I recently got assigned to a project that implements a messaging architecture for sites to communicate across a geographical deployment. End-users in a site have a Windows Forms interface to work with a local application server, which then drops messages into a number of MSMQ queues in the same machine depending on the type of message: batch or urgent. A single Windows Service program is written to process these queues periodically (30 minutes for batch, 10 seconds for urgent) and forward them to a central site for further distribution and archival.
The service has a problem: it doesn't always successfully Stop as and when the administrator requires so, and the process has to be killed manually. It is not a show-stopper bug, but nonetheless irritating. When I asked to have a look at the service's OnStop() event method, it turned out something like this: protected override void OnStop()
Custom threads were written and spawn to handle each specific MSMQ queue, and it is unknown where it usually stalls, as this is not a high-priority issue that warrants time for fixing.
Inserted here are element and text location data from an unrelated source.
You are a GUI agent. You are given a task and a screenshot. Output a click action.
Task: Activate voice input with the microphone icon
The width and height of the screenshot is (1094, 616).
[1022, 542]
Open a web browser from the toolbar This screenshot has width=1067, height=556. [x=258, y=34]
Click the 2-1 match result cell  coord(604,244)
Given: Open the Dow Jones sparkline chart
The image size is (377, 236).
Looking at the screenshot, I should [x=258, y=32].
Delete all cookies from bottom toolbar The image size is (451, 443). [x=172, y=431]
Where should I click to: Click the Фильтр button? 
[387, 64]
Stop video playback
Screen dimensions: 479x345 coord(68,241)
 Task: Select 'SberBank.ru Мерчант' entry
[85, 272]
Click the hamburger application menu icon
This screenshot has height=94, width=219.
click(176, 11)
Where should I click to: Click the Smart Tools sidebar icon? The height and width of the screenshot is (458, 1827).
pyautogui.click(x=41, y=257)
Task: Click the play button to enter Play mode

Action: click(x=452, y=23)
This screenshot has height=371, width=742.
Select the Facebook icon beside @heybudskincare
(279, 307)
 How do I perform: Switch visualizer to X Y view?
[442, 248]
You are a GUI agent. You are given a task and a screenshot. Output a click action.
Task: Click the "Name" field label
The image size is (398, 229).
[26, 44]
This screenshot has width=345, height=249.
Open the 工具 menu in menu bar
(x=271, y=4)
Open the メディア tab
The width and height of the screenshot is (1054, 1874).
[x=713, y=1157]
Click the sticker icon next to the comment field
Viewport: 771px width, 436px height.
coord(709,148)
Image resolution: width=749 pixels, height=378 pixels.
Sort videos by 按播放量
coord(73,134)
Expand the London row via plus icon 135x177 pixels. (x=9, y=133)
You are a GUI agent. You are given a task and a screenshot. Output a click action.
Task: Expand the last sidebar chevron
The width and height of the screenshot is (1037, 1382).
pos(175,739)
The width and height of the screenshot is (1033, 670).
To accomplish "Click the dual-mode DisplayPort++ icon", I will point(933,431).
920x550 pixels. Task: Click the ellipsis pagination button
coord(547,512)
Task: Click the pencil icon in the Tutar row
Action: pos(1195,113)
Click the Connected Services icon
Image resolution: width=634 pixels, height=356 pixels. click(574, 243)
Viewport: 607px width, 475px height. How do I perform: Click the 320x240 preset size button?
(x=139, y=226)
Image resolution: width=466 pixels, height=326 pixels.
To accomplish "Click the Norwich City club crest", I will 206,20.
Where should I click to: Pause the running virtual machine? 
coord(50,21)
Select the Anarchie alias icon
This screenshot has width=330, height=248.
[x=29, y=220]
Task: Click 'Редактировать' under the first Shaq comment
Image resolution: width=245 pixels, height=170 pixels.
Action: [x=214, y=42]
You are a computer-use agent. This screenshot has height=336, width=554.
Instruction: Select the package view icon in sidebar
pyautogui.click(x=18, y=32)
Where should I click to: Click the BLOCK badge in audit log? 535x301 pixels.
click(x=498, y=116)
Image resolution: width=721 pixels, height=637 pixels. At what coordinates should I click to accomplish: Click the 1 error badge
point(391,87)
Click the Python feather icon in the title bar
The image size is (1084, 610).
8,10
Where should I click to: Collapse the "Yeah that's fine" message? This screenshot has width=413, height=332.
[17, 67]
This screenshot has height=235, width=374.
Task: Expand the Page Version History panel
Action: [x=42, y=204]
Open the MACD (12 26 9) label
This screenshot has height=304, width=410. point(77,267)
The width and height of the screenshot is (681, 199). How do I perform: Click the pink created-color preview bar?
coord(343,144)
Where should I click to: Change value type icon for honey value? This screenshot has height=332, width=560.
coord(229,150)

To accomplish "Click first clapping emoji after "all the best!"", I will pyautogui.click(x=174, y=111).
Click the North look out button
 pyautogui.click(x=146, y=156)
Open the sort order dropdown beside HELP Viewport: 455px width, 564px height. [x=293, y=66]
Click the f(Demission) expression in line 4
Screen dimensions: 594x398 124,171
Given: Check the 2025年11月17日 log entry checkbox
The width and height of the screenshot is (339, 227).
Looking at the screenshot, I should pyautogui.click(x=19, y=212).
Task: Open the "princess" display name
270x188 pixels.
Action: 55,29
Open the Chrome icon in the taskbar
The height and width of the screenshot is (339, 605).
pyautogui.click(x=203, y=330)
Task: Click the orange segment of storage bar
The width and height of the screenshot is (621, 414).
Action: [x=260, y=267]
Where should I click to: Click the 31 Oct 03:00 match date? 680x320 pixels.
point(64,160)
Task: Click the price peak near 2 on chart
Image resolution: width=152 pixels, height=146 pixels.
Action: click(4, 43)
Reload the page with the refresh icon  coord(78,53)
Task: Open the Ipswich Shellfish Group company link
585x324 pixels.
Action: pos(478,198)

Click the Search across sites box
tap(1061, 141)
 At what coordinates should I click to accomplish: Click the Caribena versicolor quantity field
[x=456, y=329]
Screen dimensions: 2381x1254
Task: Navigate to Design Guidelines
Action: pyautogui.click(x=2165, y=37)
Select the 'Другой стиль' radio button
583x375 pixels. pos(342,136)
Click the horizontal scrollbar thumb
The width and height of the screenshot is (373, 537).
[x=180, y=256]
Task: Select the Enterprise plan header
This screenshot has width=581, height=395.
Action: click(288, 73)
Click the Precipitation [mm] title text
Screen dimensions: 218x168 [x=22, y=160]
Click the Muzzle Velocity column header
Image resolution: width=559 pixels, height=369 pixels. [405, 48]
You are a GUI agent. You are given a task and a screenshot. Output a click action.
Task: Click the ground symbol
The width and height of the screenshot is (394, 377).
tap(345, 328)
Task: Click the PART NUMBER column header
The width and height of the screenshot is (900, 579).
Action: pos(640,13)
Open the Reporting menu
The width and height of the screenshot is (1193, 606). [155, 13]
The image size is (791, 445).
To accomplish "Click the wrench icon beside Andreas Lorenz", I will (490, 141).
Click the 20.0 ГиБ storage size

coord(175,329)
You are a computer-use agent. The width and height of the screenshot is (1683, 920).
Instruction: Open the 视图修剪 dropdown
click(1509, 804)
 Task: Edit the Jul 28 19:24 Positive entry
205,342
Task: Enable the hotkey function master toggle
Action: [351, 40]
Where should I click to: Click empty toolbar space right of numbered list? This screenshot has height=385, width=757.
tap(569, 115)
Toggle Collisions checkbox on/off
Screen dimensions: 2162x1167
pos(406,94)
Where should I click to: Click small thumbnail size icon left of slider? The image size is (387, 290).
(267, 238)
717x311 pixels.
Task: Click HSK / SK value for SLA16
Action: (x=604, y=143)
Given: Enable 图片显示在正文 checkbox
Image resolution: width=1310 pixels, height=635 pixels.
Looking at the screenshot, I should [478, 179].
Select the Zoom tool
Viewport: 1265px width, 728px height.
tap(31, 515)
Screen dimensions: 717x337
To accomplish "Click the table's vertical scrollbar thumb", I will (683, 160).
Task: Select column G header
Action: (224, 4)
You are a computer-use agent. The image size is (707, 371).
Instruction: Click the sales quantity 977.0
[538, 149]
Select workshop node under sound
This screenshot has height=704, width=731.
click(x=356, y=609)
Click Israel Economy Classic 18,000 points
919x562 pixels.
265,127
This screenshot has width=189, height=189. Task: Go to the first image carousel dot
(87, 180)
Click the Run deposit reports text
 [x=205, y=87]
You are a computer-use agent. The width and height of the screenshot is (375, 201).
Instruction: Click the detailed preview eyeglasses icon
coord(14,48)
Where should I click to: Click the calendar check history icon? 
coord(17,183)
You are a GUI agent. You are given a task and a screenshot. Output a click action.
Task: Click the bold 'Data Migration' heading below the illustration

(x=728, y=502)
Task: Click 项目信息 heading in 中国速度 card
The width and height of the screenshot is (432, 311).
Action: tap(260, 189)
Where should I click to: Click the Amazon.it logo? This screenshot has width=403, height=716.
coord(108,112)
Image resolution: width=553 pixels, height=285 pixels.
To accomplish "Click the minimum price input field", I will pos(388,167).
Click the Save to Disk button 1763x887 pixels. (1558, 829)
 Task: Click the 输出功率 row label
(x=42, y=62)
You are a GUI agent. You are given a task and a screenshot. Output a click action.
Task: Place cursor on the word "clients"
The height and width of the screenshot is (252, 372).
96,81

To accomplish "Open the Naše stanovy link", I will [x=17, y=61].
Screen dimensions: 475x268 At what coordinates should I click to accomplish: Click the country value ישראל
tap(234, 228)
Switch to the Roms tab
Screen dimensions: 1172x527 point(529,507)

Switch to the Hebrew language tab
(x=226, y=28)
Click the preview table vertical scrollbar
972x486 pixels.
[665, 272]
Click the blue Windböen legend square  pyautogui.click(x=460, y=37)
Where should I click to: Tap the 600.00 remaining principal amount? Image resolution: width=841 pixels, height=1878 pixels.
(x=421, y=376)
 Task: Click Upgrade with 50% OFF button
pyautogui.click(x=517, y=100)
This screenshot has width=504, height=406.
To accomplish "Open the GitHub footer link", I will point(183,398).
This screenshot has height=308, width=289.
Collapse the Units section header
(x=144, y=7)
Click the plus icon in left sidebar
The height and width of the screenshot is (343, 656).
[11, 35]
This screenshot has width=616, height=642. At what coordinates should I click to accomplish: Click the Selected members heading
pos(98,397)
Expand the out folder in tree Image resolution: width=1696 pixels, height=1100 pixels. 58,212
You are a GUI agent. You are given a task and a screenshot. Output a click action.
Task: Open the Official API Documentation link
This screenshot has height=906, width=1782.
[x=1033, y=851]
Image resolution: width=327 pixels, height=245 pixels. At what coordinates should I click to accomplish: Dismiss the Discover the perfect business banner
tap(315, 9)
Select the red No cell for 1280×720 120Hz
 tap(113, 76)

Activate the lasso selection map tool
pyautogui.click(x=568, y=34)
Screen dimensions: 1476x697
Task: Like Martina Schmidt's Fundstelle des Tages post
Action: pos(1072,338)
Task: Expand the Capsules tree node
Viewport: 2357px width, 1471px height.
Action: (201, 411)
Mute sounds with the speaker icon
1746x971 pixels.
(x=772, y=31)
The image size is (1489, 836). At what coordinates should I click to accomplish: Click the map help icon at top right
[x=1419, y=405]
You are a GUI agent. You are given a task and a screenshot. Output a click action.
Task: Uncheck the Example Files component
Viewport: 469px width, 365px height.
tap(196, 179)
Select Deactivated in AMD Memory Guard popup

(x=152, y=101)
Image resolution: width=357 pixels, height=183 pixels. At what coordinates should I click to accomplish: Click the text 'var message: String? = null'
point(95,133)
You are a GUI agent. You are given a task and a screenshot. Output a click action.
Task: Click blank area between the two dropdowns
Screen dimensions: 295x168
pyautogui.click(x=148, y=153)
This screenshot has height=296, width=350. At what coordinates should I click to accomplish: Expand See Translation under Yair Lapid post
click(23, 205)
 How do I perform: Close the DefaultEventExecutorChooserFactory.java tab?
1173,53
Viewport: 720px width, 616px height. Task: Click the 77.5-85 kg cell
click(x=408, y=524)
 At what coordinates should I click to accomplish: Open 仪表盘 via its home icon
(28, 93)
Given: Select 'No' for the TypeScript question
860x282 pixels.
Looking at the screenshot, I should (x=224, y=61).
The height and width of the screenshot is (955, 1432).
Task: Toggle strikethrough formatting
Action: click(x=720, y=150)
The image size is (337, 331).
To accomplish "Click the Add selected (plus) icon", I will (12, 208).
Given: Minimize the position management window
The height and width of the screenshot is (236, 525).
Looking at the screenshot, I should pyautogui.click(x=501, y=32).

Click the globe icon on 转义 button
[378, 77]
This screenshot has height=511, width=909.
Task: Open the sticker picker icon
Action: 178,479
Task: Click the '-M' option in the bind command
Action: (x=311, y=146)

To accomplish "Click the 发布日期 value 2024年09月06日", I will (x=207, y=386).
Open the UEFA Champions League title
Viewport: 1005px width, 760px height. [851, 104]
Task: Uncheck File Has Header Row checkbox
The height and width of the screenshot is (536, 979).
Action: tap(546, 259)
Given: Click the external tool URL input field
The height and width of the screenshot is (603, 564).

I however shared the way I wrote Windows Services when I had to accomplish similar chores previously: protected override void OnStart(string args)
this.daemon = Daemon.GetInstance();
protected override void OnStop()
this.daemon = null;
Just two things I'd like to highlight, one visible from the above code, and another not exposed here because the code sits inside that of the real service class, Daemon.
1. I am a pretty deep believer in layer architecture, and as such consider Windows Service a presentation layer
. Even though there is no human user actively operating it (call it an "operating layer" if you want then). Application and domain logic are always placed into a (class library) project that has absolutely no knowledge what type of presentation client is in use. As much as possible, it shouldn't have to care.
If you haven't already found it apparent in my implementation, I should then state it explicitly here that my first steps to Windows Service development is always writing it in a Windows Forms
project. It is tremendously easy to put Start/Stop buttons in a form and hook it to the respective methods of my Daemon object (secured as a Singleton), and I have a live interactive "service" to test with. Once stable enough to operate "unseen", the Windows Service project just reference the daemon's assembly and call the very same methods and do nothing else.
2. As per .NET Framework recommendations, spawn custom threads only if you really need to, and only when the built-in ThreadPool facility does not suffice. Since a large number of services just do work on intervals or schedules, the adequacy of System.Timers.Timer
is more than enough with such. Using these objects in the Daemon just means setting up event handlers for their timer elapse. While one still needs to remain conscious of potential access conflicts between threads, the elimination of manual thread management, letting the CLR take care of abortion and cleanup of the timer threads, and concerning only when to start or stop the timers, should simplify development worries.